* **What the task requires**:
Search the listing below for the line containing "Відгуки: 0 (36, 266)". From there through the line containing "Оплата частями и кредит (63, 2019)", transcribe every line exactly, both ends included.

* **Records shown**:
*** Block opens ***
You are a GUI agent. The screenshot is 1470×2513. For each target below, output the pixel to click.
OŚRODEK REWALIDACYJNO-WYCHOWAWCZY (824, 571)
*** Block closes ***
*** Block opens ***
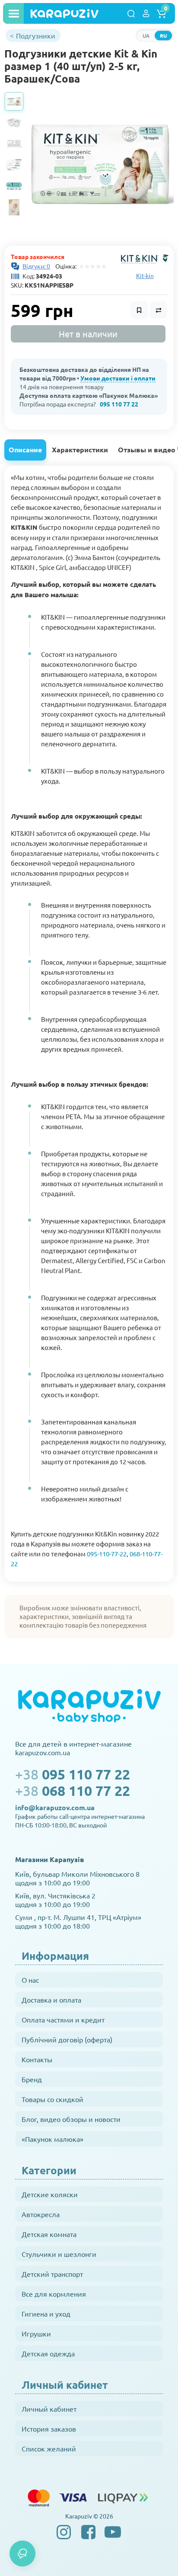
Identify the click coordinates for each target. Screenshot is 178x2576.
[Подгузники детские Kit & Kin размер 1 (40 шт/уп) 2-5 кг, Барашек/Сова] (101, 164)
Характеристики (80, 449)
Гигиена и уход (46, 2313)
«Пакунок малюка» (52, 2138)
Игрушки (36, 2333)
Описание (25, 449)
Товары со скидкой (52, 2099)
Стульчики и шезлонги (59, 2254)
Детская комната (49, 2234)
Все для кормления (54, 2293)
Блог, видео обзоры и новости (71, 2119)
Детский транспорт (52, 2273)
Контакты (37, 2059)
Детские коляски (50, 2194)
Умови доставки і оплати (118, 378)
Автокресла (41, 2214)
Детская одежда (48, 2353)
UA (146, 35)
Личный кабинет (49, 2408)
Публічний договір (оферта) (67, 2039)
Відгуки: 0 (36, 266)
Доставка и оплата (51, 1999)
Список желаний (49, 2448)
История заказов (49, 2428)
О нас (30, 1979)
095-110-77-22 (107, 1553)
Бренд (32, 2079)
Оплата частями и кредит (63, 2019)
*** Block closes ***
*** Block opens ***
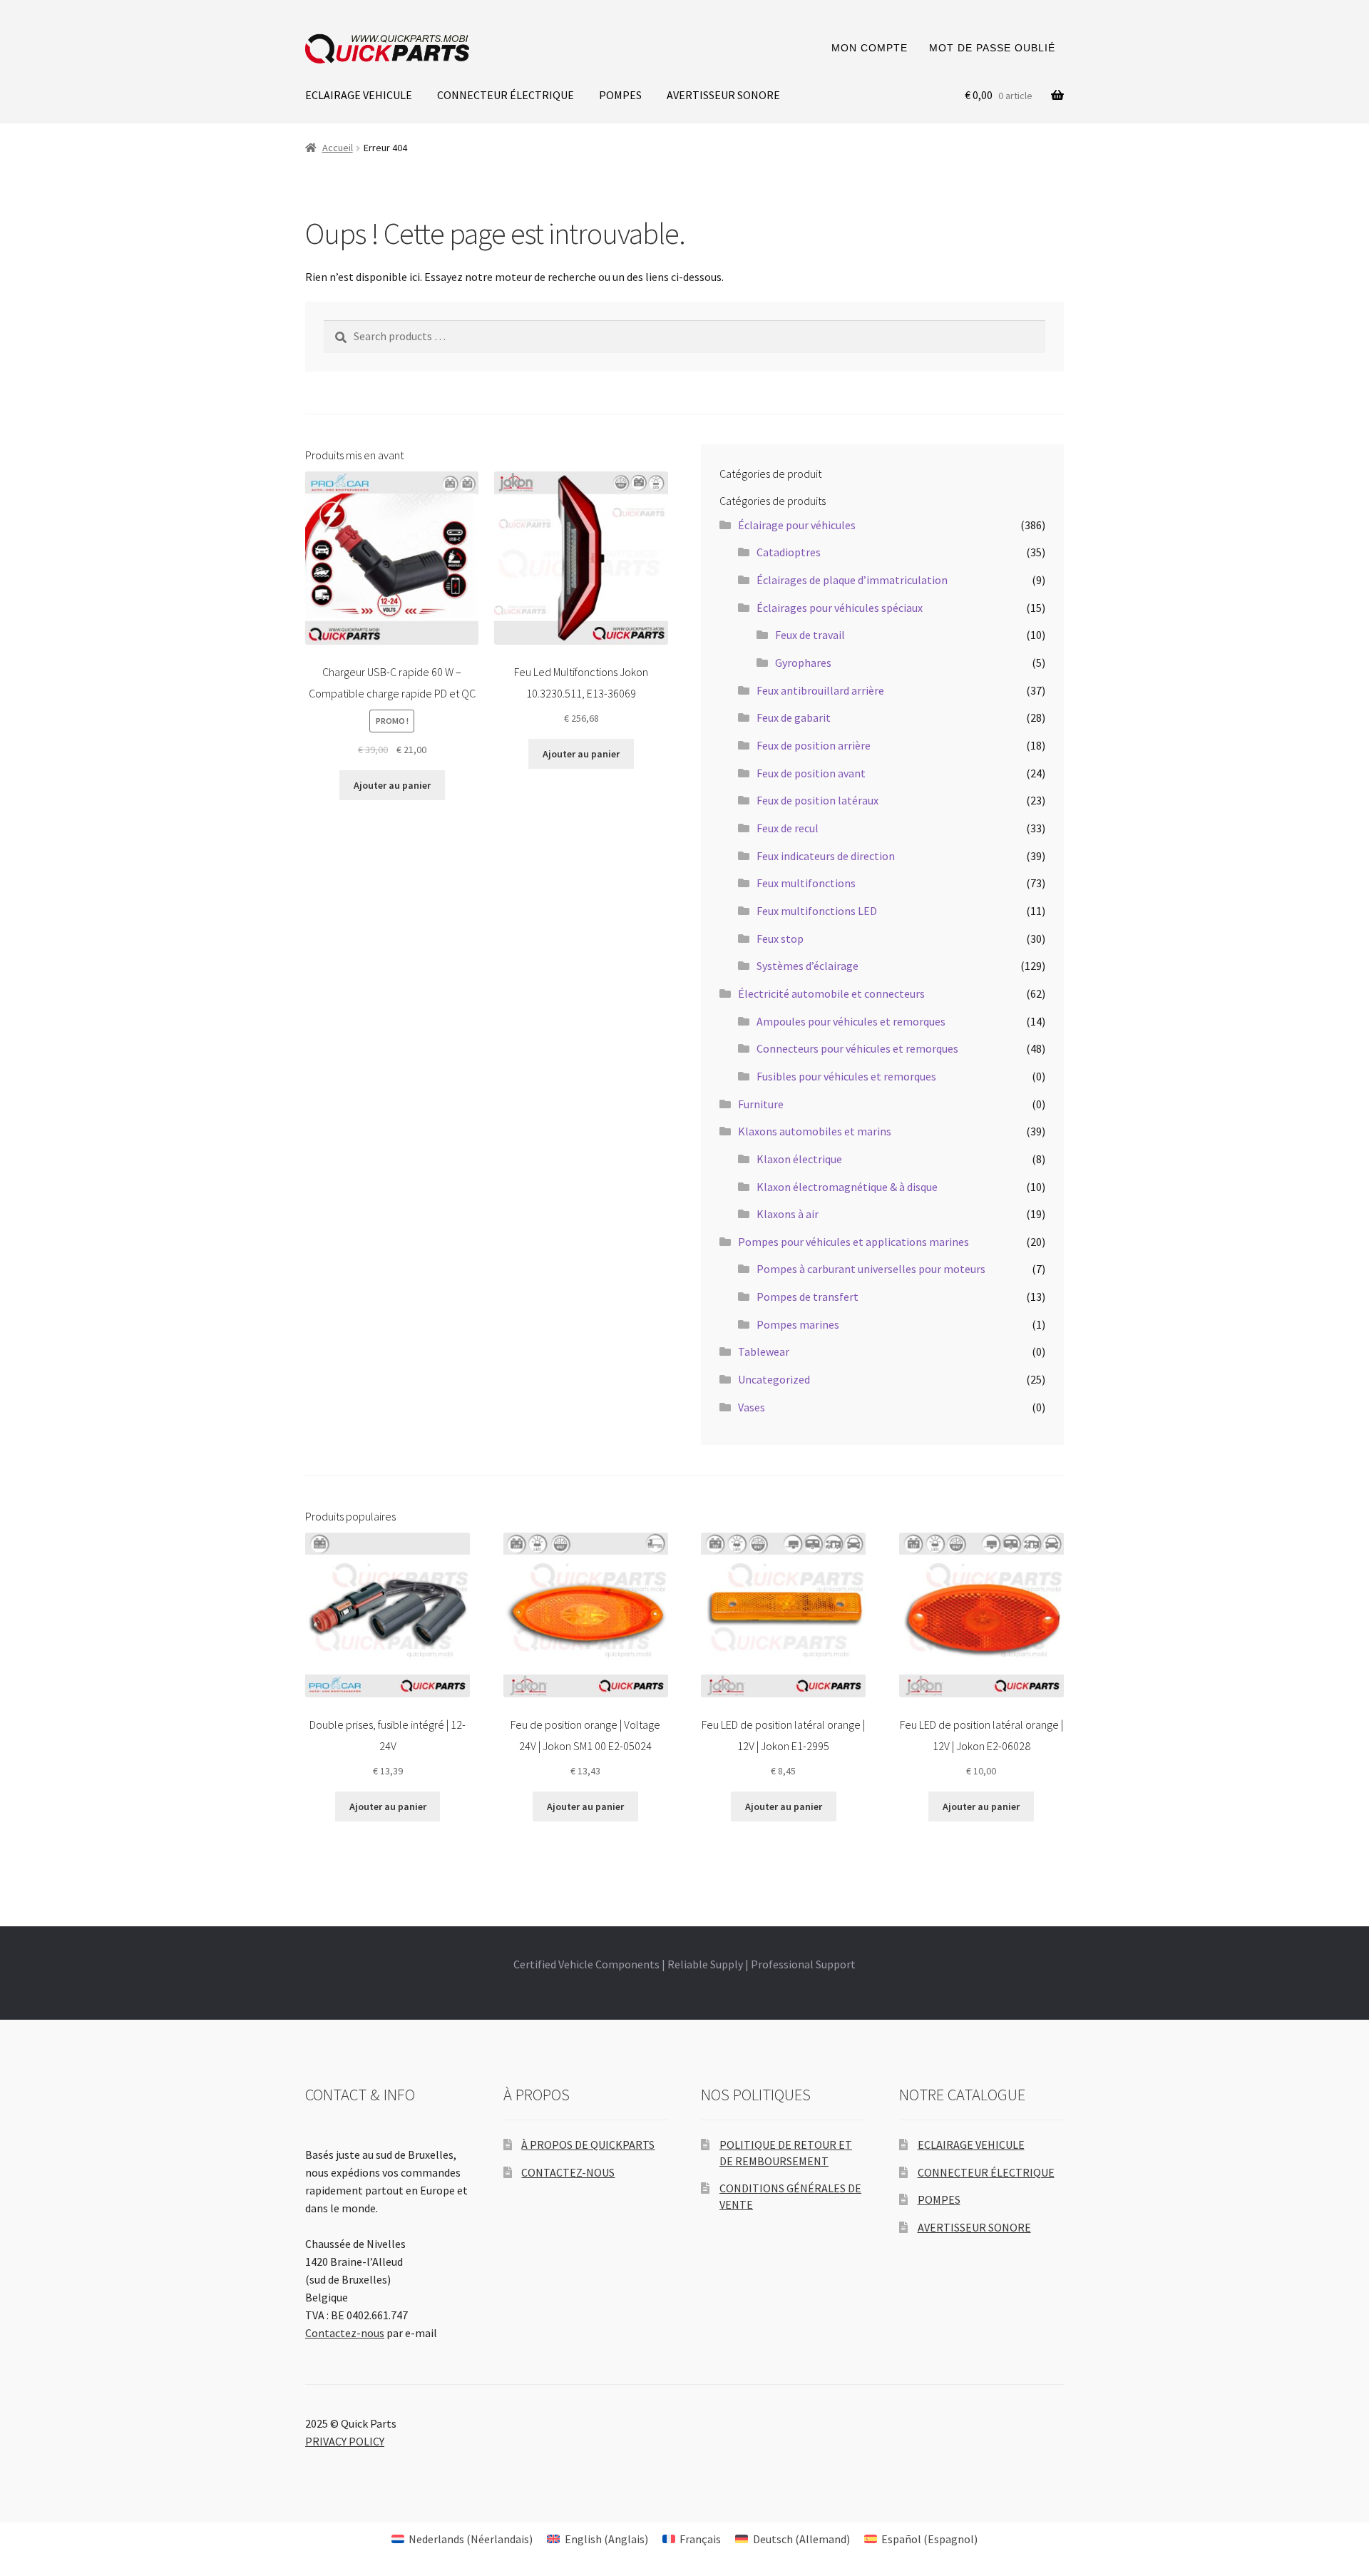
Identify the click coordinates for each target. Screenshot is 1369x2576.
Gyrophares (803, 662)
*** Block closes ***
* **Output for this exercise**:
Відгуки: 0 (36, 266)
Доставка и оплата (51, 1999)
Список желаний (49, 2448)
История заказов (49, 2428)
О нас (30, 1979)
095-110-77-22 (107, 1553)
Бренд (32, 2079)
Оплата частями и кредит (63, 2019)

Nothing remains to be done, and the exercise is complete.